CANBERRA’S inviting woodlands are becoming an important flight diversion for a species of parrot under threat, suffering one of Australia’s worse predation rates.
More than 50 swift parrots have been sighted around the Territory over the past week, as the critically-endangered bird migrates from Tasmania to mainland Australia looking for food ahead of settling anywhere from south-east Queensland to that state’s far north.
Researchers from ANU have found that there are fewer than 300 swift parrots left in the wild after previous estimates had the population count closer to an optimistic 2000 birds.
Demographic information suggest the species could be extinct by 2031 based on the results of genetic evidence of earlier studies.
“The harvesting of timber within a swift parrot habitat on the NSW south coast – and in Tasmania – is significantly impacting the long-term viability of the species,” Dr Debbie Saunders, from ANU, said.

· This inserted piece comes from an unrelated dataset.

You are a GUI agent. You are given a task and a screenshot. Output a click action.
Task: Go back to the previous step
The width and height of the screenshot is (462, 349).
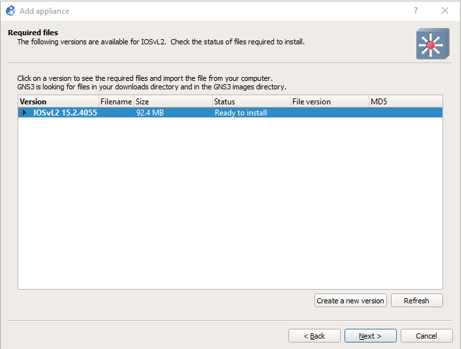tap(315, 336)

“Swift parrots prefer foraging in big, older trees with natural hollows, so the logging of a mature habitat reduces both the availability and quality of food resources.”
The nomadic migrant is under threat from sugar gliders after the possum species hunts its prey where logging is most severe among Tasmania’s heavy operations of forestation.
Canberra is also considered a preferred option for the swift parrot while a winter habitat of the NSW south coast is being logged.
ACT Minister for the Environment Rebecca Vassarotti said authorities are very aware of the national environmental devastation that needs to be reversed urgently to save the parrot.
“The ACT has already taken proactive steps to conserve habitat for these parrots and other woodland-dependent species,” Ms Vassarotti said.
“We are managing and conserving the most intact woodland in Australia, including critically endangered Yellow Box – Blakely’s Red Gum Woodland.
“Logging represents the single biggest threat to the survival of the swift parrot in the wild.”
Ms Vassarotti has called on the Commonwealth to urgently improve Australia’s Environment Protection and Biodiversity Conservation Act.
Logging is largely exempt from the EPBC Act under a series of regional forestry agreements between federal government and the states.
Ms Vassarotti wants the Commonwealth to strengthen protections for native forests and remove the logging industry’s special exemption from national environmental law.
Former lawyer Graeme Samuel led a once-a-decade review of national environment laws, concluding that the EPBC Act is “failing to stem an extinction crisis”.
“If there’s no change, the species is on a 10-year track to extinction,” Ms Vassarotti said.
“We need to see leadership from the federal government, including a plan to improve environmental standards rather than accept ongoing environmental decline.”
“Scientists and conservation groups have said the forestry exemption is one of a series of failures in the design and implementation of the legislation that favours industry over environment.”